Six cross-sectional studies had varied results regarding menthol and cessation: “…two (Fu et al., 2008; Muscat et al., 2002) failed to find significant differences between menthol and non-menthol smokers [The report appears to cite the wrong study by Fu et al., this one by the same author is more relevant ]…three [studies] found that menthol smokers had worse cessation outcomes as compared to their nonmenthol smoking counterparts [references were not provided], while one (Gundersen et al., 2009), found that African-American and Latino menthol smokers had worse cessation outcomes as compared to their nonmenthol smoking counterparts while the reverse was true for White smokers.”
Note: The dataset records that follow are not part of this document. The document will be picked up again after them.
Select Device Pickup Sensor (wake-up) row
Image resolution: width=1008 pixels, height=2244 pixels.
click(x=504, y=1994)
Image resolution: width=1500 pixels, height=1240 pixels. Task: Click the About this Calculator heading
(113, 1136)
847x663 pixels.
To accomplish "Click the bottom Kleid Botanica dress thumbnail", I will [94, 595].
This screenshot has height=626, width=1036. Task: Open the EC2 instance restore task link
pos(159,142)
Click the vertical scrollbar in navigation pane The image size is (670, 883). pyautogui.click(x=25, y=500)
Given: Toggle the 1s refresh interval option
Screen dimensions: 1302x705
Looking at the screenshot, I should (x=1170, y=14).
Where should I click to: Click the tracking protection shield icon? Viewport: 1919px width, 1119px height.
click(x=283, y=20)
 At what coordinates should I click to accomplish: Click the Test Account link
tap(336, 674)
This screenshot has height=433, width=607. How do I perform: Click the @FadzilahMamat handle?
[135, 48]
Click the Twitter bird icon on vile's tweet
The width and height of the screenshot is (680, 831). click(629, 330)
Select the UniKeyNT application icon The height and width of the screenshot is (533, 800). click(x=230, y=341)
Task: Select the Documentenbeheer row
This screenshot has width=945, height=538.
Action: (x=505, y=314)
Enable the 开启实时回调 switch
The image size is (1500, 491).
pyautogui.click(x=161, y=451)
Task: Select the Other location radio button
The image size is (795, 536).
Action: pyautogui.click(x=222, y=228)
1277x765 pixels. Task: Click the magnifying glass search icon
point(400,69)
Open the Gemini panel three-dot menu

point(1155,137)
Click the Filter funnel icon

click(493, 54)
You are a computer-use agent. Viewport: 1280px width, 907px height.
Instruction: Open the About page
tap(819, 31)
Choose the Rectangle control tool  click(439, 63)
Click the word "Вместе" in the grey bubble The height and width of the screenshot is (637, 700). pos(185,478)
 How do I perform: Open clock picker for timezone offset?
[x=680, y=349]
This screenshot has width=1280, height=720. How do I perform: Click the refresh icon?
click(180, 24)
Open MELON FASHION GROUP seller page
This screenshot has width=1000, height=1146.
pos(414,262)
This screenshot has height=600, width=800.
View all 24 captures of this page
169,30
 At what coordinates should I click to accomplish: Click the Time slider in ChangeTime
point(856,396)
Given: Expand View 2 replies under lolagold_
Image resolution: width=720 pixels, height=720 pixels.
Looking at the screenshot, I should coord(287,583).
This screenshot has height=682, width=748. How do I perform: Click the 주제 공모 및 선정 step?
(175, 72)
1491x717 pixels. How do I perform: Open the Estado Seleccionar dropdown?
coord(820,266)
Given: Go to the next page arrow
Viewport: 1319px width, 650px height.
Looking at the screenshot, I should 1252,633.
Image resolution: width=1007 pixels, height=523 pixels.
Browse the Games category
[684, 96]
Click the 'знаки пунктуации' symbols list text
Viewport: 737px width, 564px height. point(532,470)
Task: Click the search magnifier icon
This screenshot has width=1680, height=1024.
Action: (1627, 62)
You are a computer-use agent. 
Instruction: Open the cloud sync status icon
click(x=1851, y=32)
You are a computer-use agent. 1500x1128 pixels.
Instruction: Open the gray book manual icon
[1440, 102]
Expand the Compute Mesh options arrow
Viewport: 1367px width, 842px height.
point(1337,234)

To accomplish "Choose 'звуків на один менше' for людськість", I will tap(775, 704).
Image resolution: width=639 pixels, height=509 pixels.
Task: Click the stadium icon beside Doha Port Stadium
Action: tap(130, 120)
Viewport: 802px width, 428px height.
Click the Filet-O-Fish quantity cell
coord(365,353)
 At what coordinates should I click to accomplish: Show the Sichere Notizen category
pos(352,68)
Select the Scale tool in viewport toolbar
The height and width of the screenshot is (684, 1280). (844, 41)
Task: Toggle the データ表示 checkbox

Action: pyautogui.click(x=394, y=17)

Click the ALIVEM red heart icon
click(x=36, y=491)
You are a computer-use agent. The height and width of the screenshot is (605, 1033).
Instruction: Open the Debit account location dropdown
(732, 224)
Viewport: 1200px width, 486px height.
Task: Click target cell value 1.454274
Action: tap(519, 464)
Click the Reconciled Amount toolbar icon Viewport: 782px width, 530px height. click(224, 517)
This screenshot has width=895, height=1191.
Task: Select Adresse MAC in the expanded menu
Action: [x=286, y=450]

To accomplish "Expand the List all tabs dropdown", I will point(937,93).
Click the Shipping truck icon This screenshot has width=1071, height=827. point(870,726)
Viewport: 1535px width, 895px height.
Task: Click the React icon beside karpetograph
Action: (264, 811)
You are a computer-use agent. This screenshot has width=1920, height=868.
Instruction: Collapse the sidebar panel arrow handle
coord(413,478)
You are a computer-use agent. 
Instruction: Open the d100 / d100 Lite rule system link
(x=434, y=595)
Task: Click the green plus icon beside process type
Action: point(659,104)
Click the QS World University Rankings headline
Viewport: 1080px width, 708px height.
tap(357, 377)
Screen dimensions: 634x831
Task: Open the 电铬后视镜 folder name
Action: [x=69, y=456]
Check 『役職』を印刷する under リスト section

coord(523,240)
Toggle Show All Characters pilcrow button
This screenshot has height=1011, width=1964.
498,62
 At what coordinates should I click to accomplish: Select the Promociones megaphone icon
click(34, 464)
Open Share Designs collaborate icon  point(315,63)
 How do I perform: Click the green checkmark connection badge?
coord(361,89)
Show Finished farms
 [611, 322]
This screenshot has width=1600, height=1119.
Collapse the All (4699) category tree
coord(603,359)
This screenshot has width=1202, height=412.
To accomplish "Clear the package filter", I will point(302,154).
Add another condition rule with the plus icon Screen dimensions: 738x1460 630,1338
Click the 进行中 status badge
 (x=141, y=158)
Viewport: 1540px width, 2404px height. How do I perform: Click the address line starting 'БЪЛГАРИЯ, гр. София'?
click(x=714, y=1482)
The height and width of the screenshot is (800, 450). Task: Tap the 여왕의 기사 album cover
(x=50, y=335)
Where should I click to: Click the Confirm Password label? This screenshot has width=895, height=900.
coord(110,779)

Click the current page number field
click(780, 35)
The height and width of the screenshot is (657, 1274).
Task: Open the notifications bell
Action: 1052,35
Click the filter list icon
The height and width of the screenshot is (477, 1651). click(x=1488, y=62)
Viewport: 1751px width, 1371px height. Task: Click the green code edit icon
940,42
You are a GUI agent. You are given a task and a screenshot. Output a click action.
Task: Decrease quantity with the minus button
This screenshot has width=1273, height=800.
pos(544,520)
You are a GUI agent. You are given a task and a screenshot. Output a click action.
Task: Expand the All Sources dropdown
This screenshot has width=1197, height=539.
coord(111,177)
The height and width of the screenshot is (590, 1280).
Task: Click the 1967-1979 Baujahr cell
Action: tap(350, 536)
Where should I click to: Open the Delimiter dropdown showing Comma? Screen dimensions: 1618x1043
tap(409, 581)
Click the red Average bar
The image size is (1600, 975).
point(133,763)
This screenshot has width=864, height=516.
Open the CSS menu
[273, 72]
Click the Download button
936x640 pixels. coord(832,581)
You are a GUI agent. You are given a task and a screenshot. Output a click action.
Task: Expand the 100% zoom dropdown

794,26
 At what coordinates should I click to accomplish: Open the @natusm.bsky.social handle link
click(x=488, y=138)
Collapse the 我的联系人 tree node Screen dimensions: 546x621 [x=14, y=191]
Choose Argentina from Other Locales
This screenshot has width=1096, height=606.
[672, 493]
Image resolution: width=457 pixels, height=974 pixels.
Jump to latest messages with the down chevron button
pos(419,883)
The above FDA description of the Gundersen study is a disturbing misappropriation of research results. The agency implies that the cessation outcome was worse in both African-American AND Hispanic menthol smokers. Hispanic menthol smokers had worse cessation outcomes (adjusted odds ratio, AOR= 0.61, 95% Confidence Interval, CI=0.39-0.97), but the cessation rate for African American menthol smokers was NOT significantly lower (AOR=0.78, CI=0.56-1.09). Statistical significance was reached only when both groups were combined as “Non-White”. In fact, Gundersen describes the overall result for all menthol smokers: “The odds of being a former smoker does not differ statistically or substantially relative to nonmenthol smokers.”
The bottom line: Numerous studies showed mixed results for menthol and cessation, with some suggesting that menthol might be associated with reduced cessation among African Americans and with increased cessation among whites.
The FDA preliminary evaluation – reflecting data from numerous studies – does not provide evidence of any significant differences between menthol and regular cigarettes with respect to smoking initiation, addiction to nicotine or cessation. There is no justification for an evidence-based decision by the FDA to ban or otherwise restrict the menthol content in cigarettes.